Evidemment, tout ceci date d'il y a plusieurs années maintenant (sigh). J'imagine que les jeunes actuels sont plus portés sur les jeux sur smartphone comme un peu partout ailleurs. Le fanorona par contre, ça reste c'est un jeu traditionnel et beaucoup de gens le connaissent et ont plaisir à y jouer, quel que soit leur âge, la facilité de mise en place du plateau et des pions aidant.

Une petite partie de Fanorona sur la route pour aller au travail :D 
Et c'est donc là que j'arrive avec les éditeurs. Pourquoi on ne distribue pas beaucoup de jeux à Madagascar? Et pourquoi il n'y a pas d'éditeurs? Eh bien, même si ça n'a rien à voir, c'est comme le Mc Donald's. Il n'y en a pas chez moi. Il y en a bien qui ont essayé de vendre des hamburgers et tout ça mais en fait ça ne marche pas. Parce que le malgache aime ce qu'il a et qu'il s’accroche à ses traditions. Si vous lui parlez d'un jeu, il sortira son paquet de cartes ou son baton pour tracer un plateau de fanorona dans le sable (oui, un peu cliché le coup du baton mais vous comprenez). Ce qui n'empêche qu'il y a des rayons jeux dans les supermarchés (supermarchés essentiellement fréquentés par des gens ayant quand même les moyens, la toute première chose que j'ai acheté dans un supermarché c'était un yaourt nature et je devais avoir 13 ans…) souvent remplis par des éditeurs comme les Parker Brothers, Mattel, Ravensburger tels qu'on trouve un peu dans les supermarchés chez nous aussi au final. La filière du jeu ne perce pas, à cause du prix, c'est sûr, que ne peuvent se permettre une bonne partie de la population mais aussi parce qu'il faut avoir envie de voir autre chose et ça c'est pas toujours évident.


Mon père fait du basket avec un ballon de foot (mais qu'est-ce que ça fait dans cet article?)
Avant que je ne rentre et n’amène des jeux dans mes bagages, mes parents ont acheté à mes frères et à ma cousine un jeu de Monopoly mais les règles étaient trop obscures pour ces derniers (ce que je peux comprendre). Le hic des nouveaux jeux c'est qu'il faut quelqu'un qui aie la patience de lire et d'apprendre les règles et qui explique ensuite aux autres (ce que je fais globalement et ce pourquoi mes soirées jeux marchent plutôt bien). Si les règles font plus de 3 pages, surtout si elles sont en français (ben oui, la langue là-bas, c'est le malgache) il y en aura toujours un qui va lancer "Et si on faisait plutôt une belote?" et les autres d'approuver rapidement.
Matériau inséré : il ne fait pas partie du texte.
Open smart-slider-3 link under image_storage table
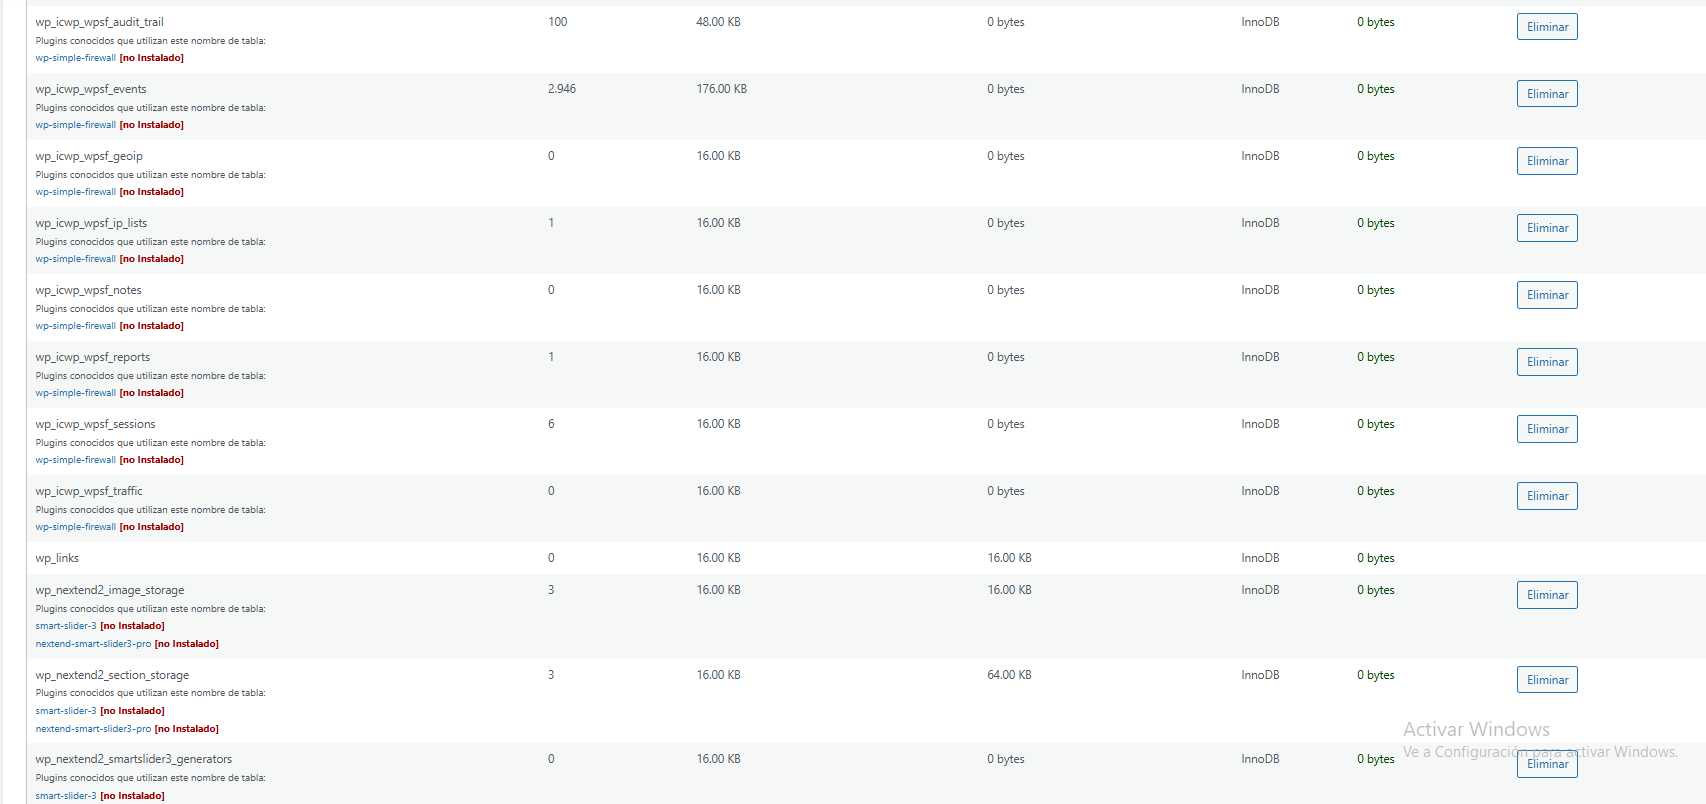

Planquez les cartes les gars, y a des gens qui nous prennent en photo!
Il n'y a pas d'éditeur de jeux à Mada parce que pour éditer un jeu, il faut avoir l'idée d'un jeu et l'envie de changer les choses. Et les moyens. Parce que mine de rien, il faut produire les plateaux, les pions, la boite, les cartes, les distribuer et ensuite les vendre. Et même pour un jeu qui nécessiterait peu d'investissements (je pense à un jeu type Love Letter ou 6 qui prend), les prix de production grimperaient trop vite au plafond surtout si on recherche la qualité pour un jeu qu'on n'est finalement pas si sûr de vendre à un public qui n'est clairement pas à la recherche de nouveautés de ce côté. Ce qui pourrait marcher, ce serait qu'une maison d'édition à l'étranger exporte à Mada mais c'est tellement risqué que je pense que peu de gens voudraient se lancer. Les très gros éditeurs peuvent se le permettre parce que leurs jeux, classiques, plairont probablement à quelques privilégiés qui se doivent d'avoir un Monopoly ou un Scrabble pour leurs invités. Les petits éditeurs risquent d'y perdre, en comptant l'envoi, la vente, la gestion. Les dépenses dépasseraient largement les bénéfices possibles. Déjà que certains éditeurs trouvent que la Suisse n’est pas assez rentable, je n’imagine même pas ce qu’ils peuvent penser de Madagascar.


Un jeu de saut en parachute avec plus ou moins de prise de risque selon l'altitude
Enfin voilà, c'est ma petite explication personnelle, qui je l'espère vous a fait entrapercevoir comment les malgaches sont face au jeu. Personnellement, si j’étais restée à Mada, je ne connaitrais certainement pas tous les jeux que je connais aujourd’hui. Ceci étant, je pense que le côté financier aurait été mon frein principal et non le manque de compréhension au niveau des règles des jeux. 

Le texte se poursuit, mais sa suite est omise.